**Given exercise:** Reproduce the data from the line that contains "The image size is (897, 895)." through the line that contains "point(163,448)", both included, swapping "Skype" for "Slack" and leaving everything else unchanged.

(Stored items)
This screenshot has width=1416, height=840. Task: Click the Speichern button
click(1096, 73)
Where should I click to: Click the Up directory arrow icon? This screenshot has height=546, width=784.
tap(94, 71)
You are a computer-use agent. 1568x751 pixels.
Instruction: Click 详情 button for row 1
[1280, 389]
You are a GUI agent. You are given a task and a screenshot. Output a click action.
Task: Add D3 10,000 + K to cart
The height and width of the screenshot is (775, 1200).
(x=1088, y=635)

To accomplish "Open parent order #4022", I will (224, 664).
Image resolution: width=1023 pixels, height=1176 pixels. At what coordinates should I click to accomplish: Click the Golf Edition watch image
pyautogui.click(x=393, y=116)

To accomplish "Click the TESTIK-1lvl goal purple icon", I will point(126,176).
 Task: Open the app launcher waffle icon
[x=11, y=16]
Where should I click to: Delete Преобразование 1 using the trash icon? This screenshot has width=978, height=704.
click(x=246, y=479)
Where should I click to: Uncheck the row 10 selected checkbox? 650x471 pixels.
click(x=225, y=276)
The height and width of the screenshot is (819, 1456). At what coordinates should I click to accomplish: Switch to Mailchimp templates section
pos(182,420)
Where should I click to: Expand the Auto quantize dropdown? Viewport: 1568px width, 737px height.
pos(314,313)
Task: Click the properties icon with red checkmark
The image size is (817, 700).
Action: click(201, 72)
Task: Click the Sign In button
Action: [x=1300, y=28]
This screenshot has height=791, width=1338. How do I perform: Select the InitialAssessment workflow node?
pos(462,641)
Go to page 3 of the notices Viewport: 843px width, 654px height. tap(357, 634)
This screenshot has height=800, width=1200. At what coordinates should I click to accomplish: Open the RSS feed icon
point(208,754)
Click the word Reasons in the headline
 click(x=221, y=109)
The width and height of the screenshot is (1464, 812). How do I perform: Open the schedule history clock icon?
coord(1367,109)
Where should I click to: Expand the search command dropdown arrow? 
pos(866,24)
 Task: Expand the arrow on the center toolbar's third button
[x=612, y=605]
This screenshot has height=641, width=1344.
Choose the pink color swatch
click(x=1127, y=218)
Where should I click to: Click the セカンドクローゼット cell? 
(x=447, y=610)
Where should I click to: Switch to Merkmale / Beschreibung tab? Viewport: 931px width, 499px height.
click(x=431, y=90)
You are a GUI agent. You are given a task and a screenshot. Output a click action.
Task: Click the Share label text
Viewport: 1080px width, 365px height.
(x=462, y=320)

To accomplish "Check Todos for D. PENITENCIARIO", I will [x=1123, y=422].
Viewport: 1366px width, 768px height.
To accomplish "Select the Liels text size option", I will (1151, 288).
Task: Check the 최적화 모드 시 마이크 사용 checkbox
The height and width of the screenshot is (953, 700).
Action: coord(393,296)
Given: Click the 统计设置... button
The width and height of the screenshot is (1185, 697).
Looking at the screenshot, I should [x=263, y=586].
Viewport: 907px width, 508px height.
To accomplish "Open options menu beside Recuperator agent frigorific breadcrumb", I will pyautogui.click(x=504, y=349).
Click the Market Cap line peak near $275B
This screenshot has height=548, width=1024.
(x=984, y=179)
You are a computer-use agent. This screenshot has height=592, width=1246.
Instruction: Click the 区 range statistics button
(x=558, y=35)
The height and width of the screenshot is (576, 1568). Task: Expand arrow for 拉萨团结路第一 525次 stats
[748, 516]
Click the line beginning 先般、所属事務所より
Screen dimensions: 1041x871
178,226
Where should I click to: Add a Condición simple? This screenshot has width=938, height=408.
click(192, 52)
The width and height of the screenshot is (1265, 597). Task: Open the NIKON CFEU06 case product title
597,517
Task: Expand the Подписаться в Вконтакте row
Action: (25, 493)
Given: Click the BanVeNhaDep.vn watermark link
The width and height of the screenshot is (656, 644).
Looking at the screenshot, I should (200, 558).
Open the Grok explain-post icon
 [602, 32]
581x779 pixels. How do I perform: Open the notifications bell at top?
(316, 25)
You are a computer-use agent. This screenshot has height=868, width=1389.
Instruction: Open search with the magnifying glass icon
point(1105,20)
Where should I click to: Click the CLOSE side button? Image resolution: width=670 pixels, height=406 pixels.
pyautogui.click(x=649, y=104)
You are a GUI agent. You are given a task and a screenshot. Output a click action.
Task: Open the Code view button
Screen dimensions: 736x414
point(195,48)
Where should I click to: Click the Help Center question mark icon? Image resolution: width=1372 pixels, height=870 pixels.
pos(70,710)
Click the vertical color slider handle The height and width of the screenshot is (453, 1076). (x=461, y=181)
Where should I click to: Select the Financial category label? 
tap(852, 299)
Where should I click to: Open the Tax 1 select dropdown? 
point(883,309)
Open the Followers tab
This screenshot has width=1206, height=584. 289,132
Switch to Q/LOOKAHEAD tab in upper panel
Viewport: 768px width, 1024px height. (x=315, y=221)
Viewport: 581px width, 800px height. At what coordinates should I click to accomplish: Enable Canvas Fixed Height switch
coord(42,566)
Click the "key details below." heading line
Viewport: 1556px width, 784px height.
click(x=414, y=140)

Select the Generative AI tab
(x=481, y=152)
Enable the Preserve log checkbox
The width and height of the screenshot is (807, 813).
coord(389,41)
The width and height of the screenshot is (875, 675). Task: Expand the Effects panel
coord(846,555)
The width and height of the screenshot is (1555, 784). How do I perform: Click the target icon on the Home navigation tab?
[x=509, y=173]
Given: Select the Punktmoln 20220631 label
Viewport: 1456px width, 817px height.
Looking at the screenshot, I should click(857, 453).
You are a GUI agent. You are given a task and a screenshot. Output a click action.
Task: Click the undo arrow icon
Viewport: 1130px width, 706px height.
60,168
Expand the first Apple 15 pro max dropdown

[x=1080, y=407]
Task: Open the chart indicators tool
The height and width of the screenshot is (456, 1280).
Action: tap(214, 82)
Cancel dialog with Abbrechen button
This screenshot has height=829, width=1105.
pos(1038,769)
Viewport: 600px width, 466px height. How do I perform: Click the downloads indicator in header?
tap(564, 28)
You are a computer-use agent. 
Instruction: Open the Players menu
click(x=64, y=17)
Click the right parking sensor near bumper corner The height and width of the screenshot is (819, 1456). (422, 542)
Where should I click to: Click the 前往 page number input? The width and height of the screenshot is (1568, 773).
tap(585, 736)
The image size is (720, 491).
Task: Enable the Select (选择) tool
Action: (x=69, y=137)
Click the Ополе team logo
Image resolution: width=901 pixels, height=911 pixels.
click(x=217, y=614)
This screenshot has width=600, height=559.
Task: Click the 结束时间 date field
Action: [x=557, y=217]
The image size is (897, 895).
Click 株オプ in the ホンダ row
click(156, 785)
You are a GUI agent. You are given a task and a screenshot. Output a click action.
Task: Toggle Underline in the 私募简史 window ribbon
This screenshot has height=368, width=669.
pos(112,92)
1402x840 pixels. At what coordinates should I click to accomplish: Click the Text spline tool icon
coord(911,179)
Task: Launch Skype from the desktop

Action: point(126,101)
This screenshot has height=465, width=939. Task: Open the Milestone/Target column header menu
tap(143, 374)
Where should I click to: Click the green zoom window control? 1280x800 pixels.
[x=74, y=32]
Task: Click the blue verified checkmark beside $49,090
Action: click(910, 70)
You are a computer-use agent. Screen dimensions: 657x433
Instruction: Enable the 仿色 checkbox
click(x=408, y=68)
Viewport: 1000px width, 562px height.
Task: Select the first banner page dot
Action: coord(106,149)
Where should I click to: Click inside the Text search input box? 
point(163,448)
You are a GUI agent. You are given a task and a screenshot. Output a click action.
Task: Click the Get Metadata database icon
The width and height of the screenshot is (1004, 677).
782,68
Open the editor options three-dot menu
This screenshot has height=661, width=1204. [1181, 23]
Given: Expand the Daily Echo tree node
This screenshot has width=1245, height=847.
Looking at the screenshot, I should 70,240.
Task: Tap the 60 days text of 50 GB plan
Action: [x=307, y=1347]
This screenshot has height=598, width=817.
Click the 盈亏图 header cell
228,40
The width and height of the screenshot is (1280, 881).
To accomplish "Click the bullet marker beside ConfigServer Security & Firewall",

**Answer for the task:**
The image size is (897, 895).
Click 株オプ in the ホンダ row
click(156, 785)
You are a GUI agent. You are given a task and a screenshot. Output a click action.
Task: Toggle Underline in the 私募简史 window ribbon
This screenshot has height=368, width=669.
pos(112,92)
1402x840 pixels. At what coordinates should I click to accomplish: Click the Text spline tool icon
coord(911,179)
Task: Launch Slack from the desktop

Action: point(126,101)
This screenshot has height=465, width=939. Task: Open the Milestone/Target column header menu
tap(143, 374)
Where should I click to: Click the green zoom window control? 1280x800 pixels.
[x=74, y=32]
Task: Click the blue verified checkmark beside $49,090
Action: click(910, 70)
You are a computer-use agent. Screen dimensions: 657x433
Instruction: Enable the 仿色 checkbox
click(x=408, y=68)
Viewport: 1000px width, 562px height.
Task: Select the first banner page dot
Action: coord(106,149)
Where should I click to: Click inside the Text search input box? 
point(163,448)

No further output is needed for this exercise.